Y es que, desafortunadamente, gran parte de las «luchas sociales» pasadas y actuales en todo el mundo, son esencialmente por el acceso a la riqueza capitalista, sin cuestionar el carácter, los procesos y los artificios asociados a esta supuesta riqueza.
De ahí que consideremos fundamental poner en la palestra dos propuestas políticas: antidesarrollismo y decrecentismo, que si bien ostentan notables diferencias, también plantean numerosos espacios comunes sobre los que merece la pena investigar y reflexionar en la búsqueda de análisis críticos y propuestas que integren la complejidad del sistema, y que ahonden en las raíces del capitalismo para desmontarlo y construir colectivamente propuestas radicalmente diferentes que satisfagan las necesidades reales de los grupos sociales presentes y futuros.
Ambas propuestas cuestionan el crecimiento económico ilimitado, el progreso y el desarrollo tecnológico como falsas utopías que han auspiciado el esquilme de la naturaleza, y de los cuerpos y las mentes de las personas y grupos sociales que habitamos el planeta. Quizás, la diferencia principal entre ambas propuestas, asumiendo lo arriesgado de utilizar categorías absolutas, colocaría el antidesarrollismo más cerca de la confrontación con el modelo de desarrollo capitalista mientras que el decrecimiento se aproximaría a la construcción de prácticas y propuestas comunitarias que buscan respuesta a la satisfacción de las necesidades negando y evitando las prácticas capitalistas. Ambas cuestiones son indispensables. Y ambas tendencias asumen y denuncian la no neutralidad del desarrollo tecnológico y principalmente ponen en evidencia que un «capitalismo sostenible» es un oxímoron imposible, una invención infame que busca teñir de verde los procesos caníbales capitalistas para seguir haciendo lo mismo, pero con apariencia de cambio.
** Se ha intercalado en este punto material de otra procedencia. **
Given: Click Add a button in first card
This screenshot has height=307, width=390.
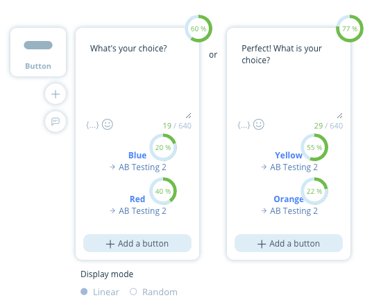Looking at the screenshot, I should click(x=137, y=243).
De manera que las luchas antidesarrollistas contra los trenes de alta velocidad que ponen a disposición de las clases privilegiadas los recursos de todas, para que se mueven a mayor velocidad consumiendo locas cantidades de energía, deberán ir de la mano de las propuestas decrecentistas de relocalización de la producción, desarrollo de otros modelos de movilidad, etc. Que los usos de transgénicos deberán ser denunciados, por cuestiones de salud, y por los efectos devastadores en la pérdida de soberanía alimentaria de los pueblos del mundo. Y deberán ir acompañados de la recuperación y generalización de prácticas agroecológicas que integren cuestiones puramente ambientales y aspectos que dignifiquen la vida (en toda su amplitud) de productoras y consumidoras.
Y habrá que problematizar radicalmente el mundo virtual (entre otras muchas cuestiones tecnológicas), desmontando el nuevo mito que atribuye a esta realidad la capacidad de «desmaterializar la economía», o de «democratizar la información», sin atender a la función de vigilancia social y configuración de relaciones mediadas por pantallas de luz y de color… Todo esto mientras nos afanamos en la re-creación y re-construcción de redes sociales carnales basadas en el apoyo mutuo, la colectivización y la autogestión.
La realidad nos muestra la necesidad urgente de enhebrar propuestas complementarias, y recuperar las luchas pasadas que se aferraban a otros modelos que buscaban desarrollar la vida que merece ser vivida.
1 Christian Ferrer, «Ned Ludd, fantasma», en Cabezas de Tormenta, 2004.